Pharmacogenomics may change the scope of practice as it relates to the use of antidepressants for patients with bipolar disorder

It is a common and dangerous reaction: Patients with bipolar disorder are often depressed, and so their physician prescribes antidepressants. Instead of the intended euthymia, however, the result is antidepressant-induced mania (AIM).

Joanna M. Biernacka, Ph.D., is a statistical geneticist and a co-principal investigator of the Mayo Clinic Individualized Medicine Biobank for Bipolar Disorder. While enrolling patients for a study of whether some persons with bipolar disorder are particularly disposed to a manic response to antidepressant treatment, she and her team of co-investigators began to review the literature.

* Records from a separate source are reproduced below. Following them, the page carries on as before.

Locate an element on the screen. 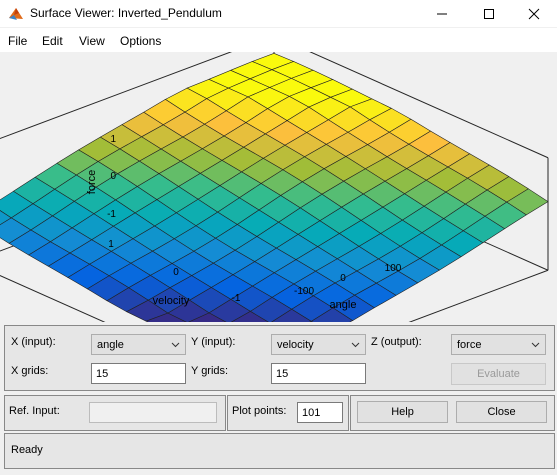 This screenshot has height=475, width=557. close-window-button is located at coordinates (534, 14).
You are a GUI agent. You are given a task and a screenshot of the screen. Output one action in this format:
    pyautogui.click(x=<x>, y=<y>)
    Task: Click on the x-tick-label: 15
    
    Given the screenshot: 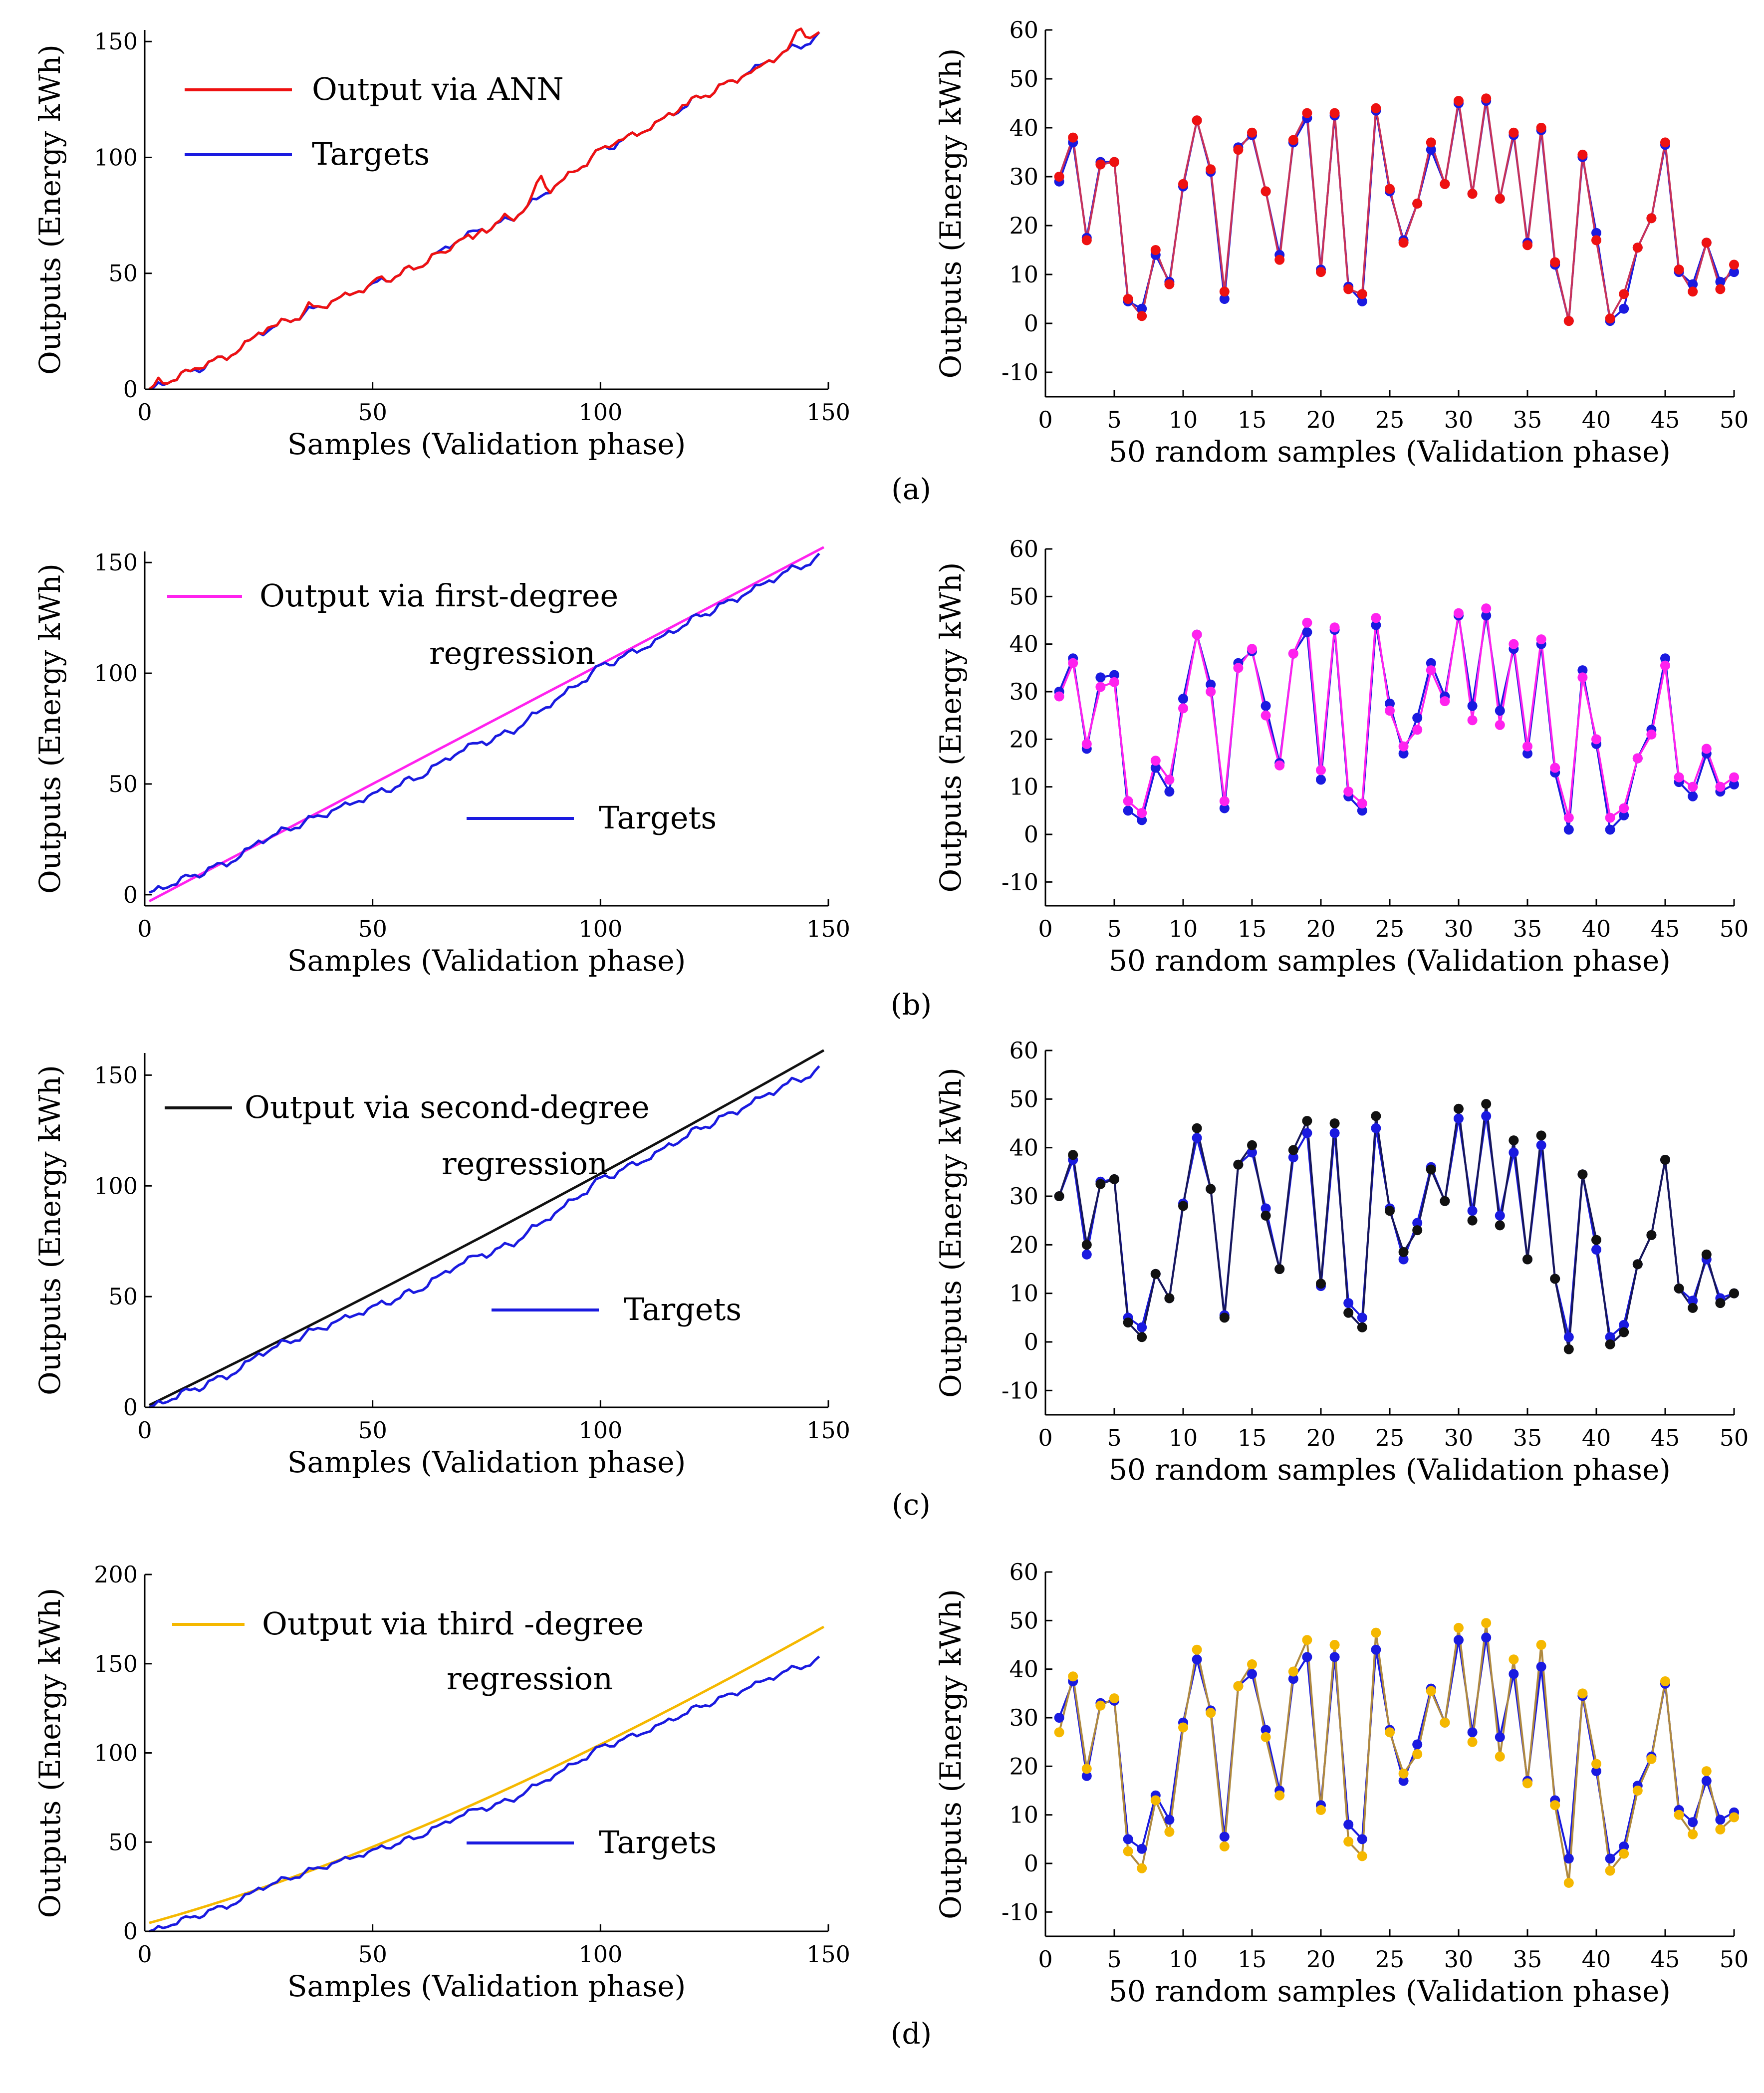 What is the action you would take?
    pyautogui.click(x=1252, y=1437)
    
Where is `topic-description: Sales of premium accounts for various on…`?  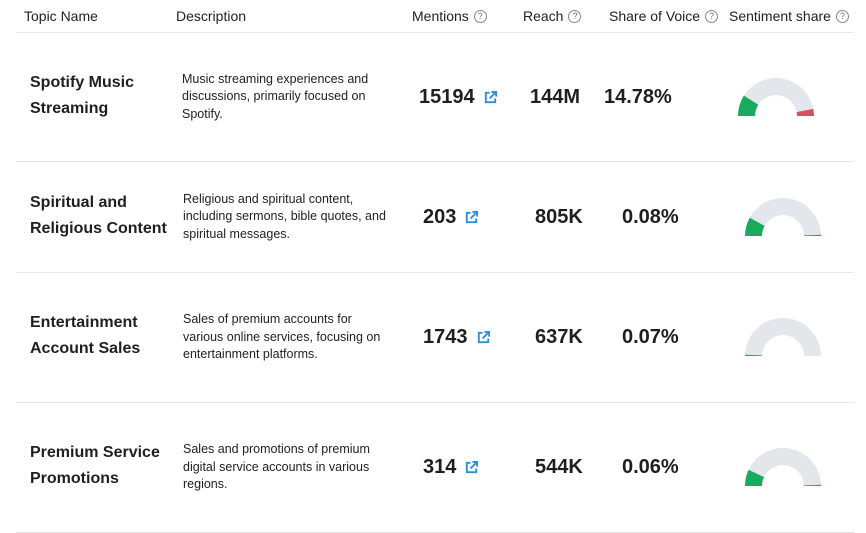
topic-description: Sales of premium accounts for various on… is located at coordinates (282, 336).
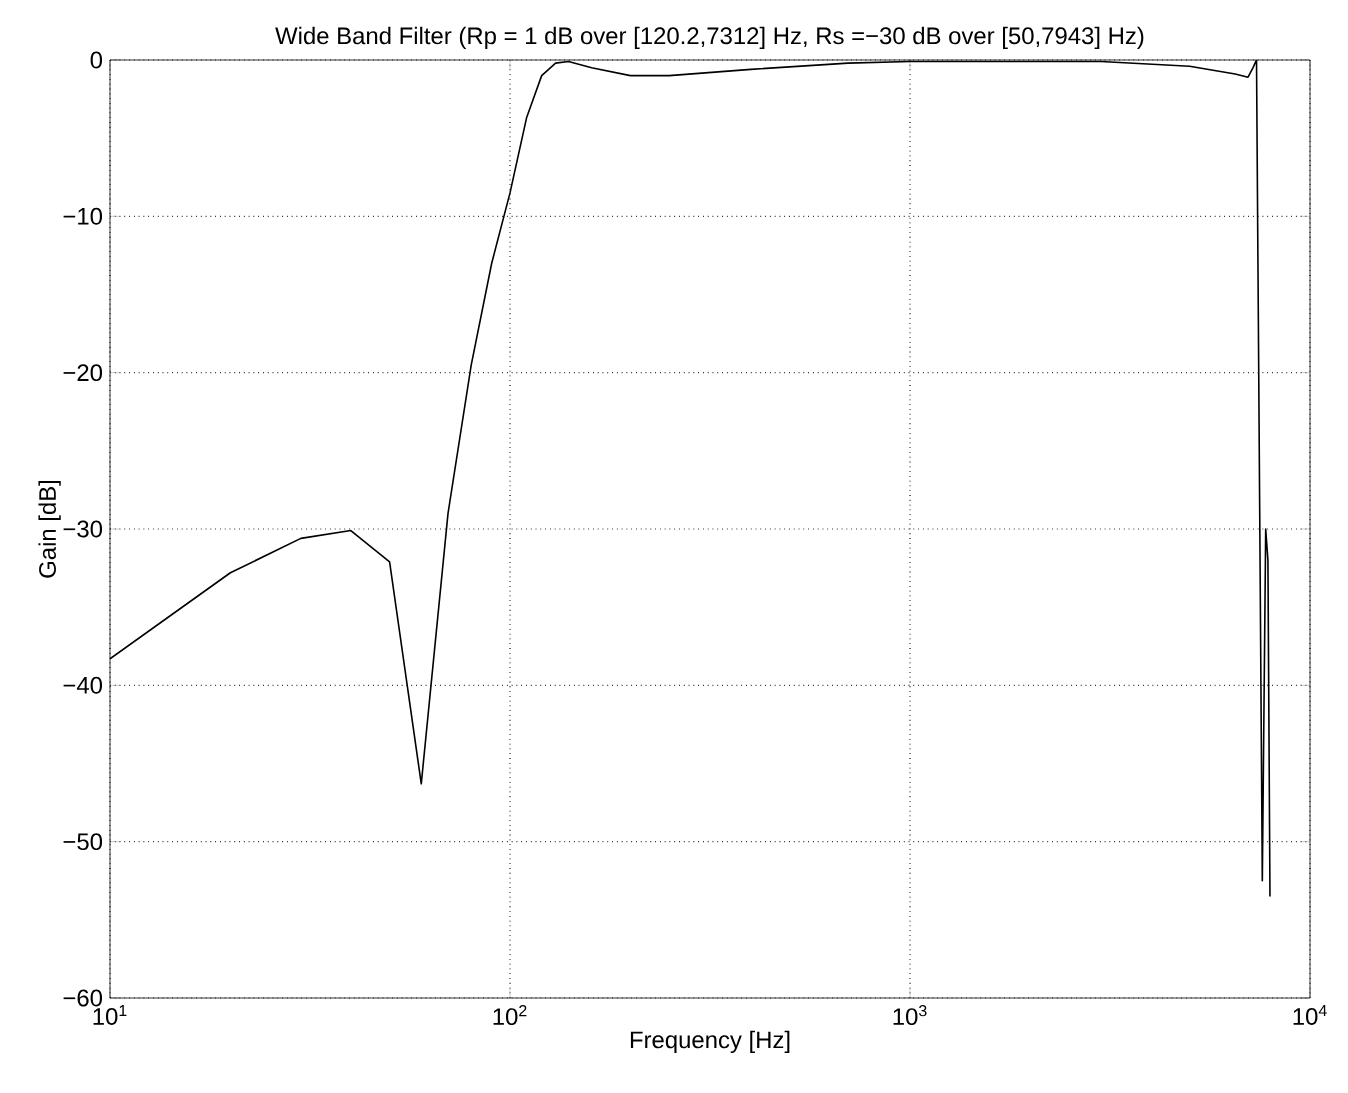 This screenshot has width=1348, height=1093. I want to click on y-tick-label: −60, so click(83, 998).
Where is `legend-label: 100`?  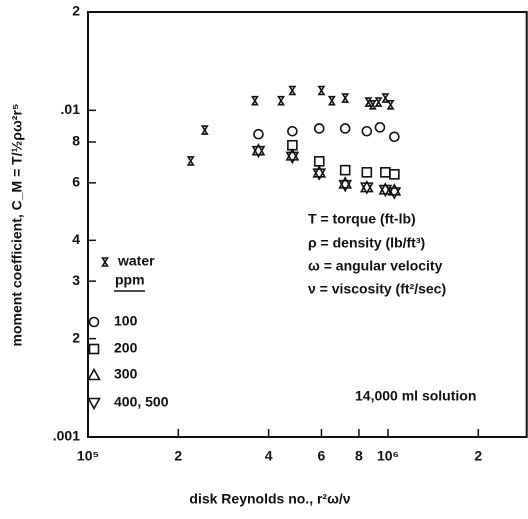 legend-label: 100 is located at coordinates (126, 321).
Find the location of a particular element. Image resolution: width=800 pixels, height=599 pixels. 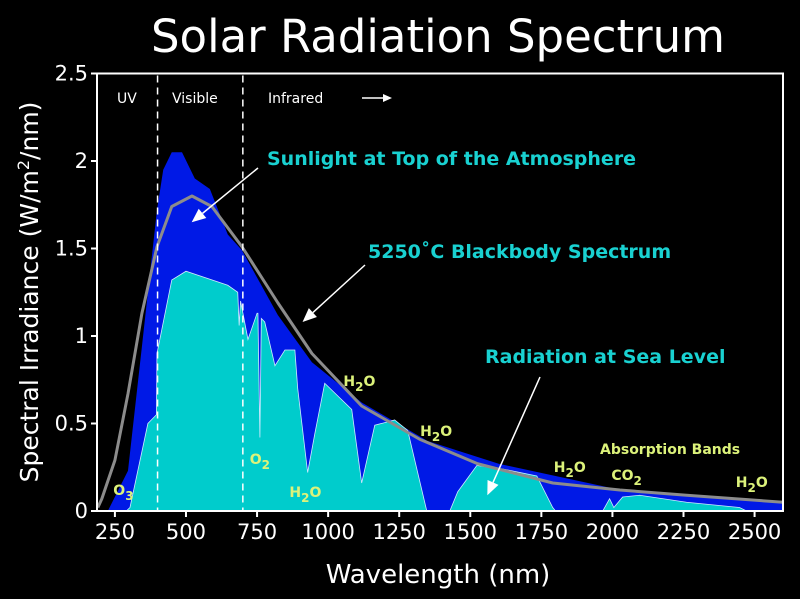

absorption-label: O3 is located at coordinates (123, 493).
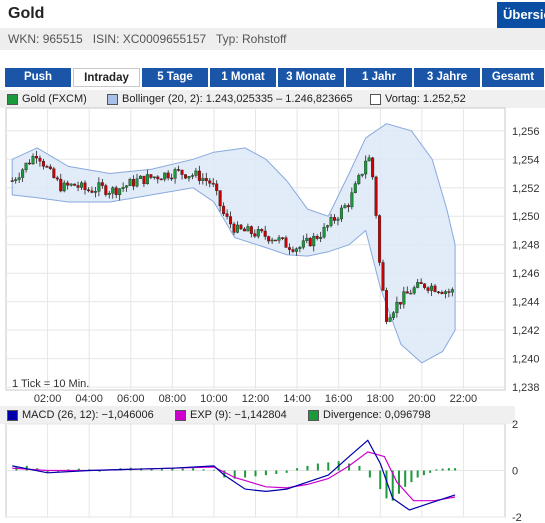 The image size is (545, 523). I want to click on x-tick-label: 20:00, so click(422, 399).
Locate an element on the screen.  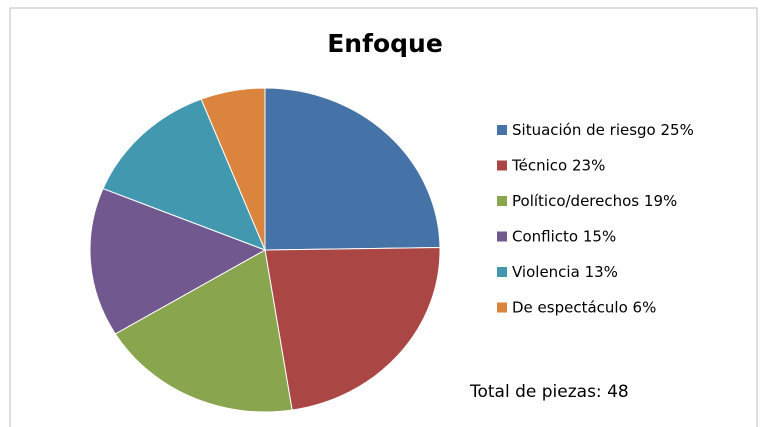
legend-value: 15% is located at coordinates (600, 236).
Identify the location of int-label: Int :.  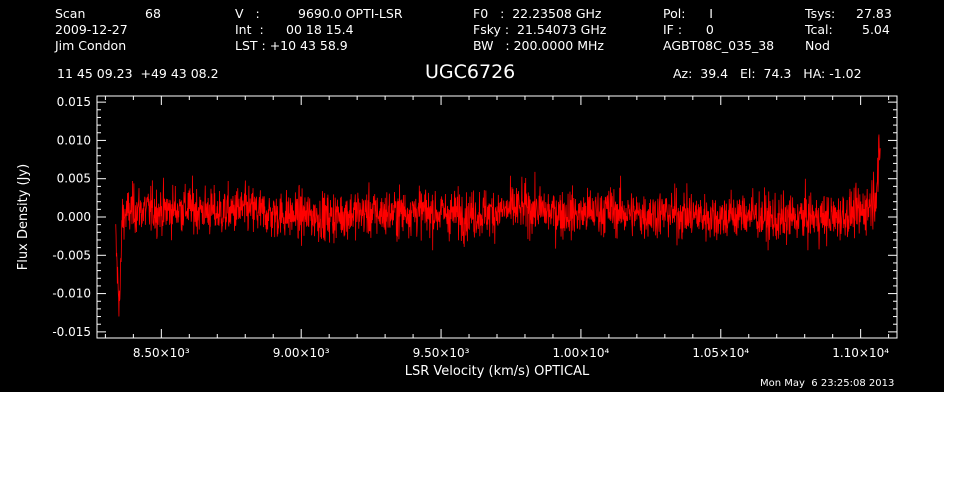
(250, 30).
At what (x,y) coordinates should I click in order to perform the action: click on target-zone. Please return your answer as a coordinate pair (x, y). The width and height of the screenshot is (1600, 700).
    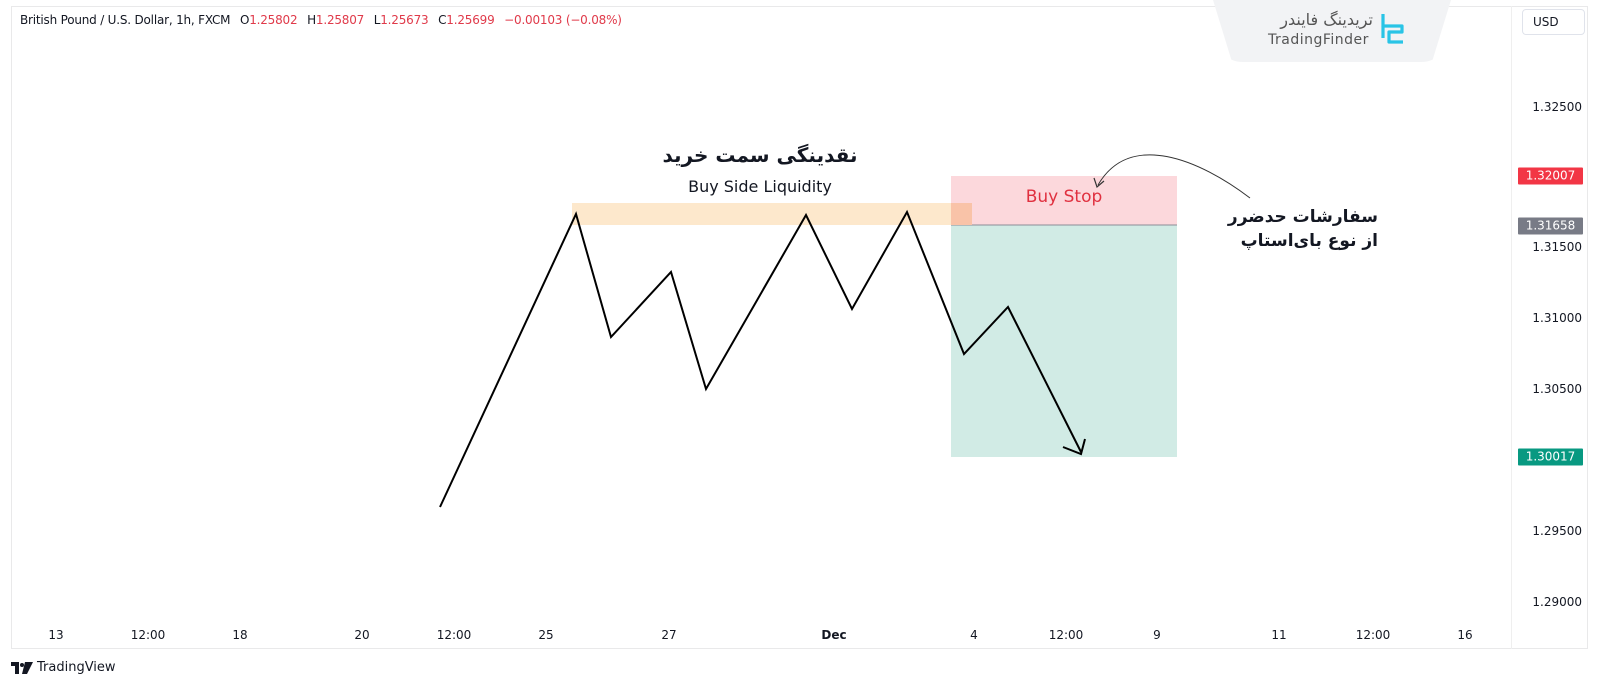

"There isn't much available," notes Dr. Biernacka. "Five previous pharmacogenomic studies (studies of how variations in the human genome affect response to medications) that examined the antidepressant-induced phenomenon in bipolar patients have limitations that impact the utility of their results." Those limitations include:

  • Small sample sizes
  • Lack of consistently defined AIM phenotype
  • Use of various types of antidepressant medications
  • No indication of whether mood stabilizers were used or rapid cycling occurred
  • Failure to account for the ancestry of study participants, leading to possible confounding by population stratification
  • Diagnoses and subtype patterns that may confound results

Dr. Biernacka and her co-investigators evaluated the evidence for association between the serotonin transporter gene promoter polymorphism (5HTTLPR) and AIM in "Pharmacogenomics and Antidepressant Induced Mania: A Review and Meta-analysis of the Serotonin Transporter Gene (5HTTLPR) Association," published in the January 2012 issue of the Journal of Affective Disorders (136[1-2]:e21-e29). The study concluded that published data are insufficient to confirm an association between 5HTTLPR and AIM.

New study will use biobank data to study risk factors and predictors

Dr. Biernacka's team plans to use the biobank data to study both the genetic risk factors for bipolar disorder and the genetic predictors that contribute to response to treatment, especially when that response is AIM.

"The biobank has enrolled more than 800 of the 2,000 adults with bipolar disorder we hope will participate," notes Dr. Biernacka. "For this study, we are collecting detailed information about treatments and response to treatments, plus blood samples. We've profiled prior studies. Now we'll expand on them to more fully understand AIM."

The identification of pharmacogenomic predictors of treatment response is expected to aid in the development of pharmacogenomically based treatment algorithms that will enhance outcome and reduce the occurrence of ineffective or suboptimal treatment trials.

"Genetic research will change medicine by helping us understand the complex sets of factors that contribute to treatment response," says Dr. Biernacka. "Pharmacogenomic studies of AIM have very high potential clinical impact, provided that future studies are of adequate sample size and rigorously assess patient characteristics and phenotypes."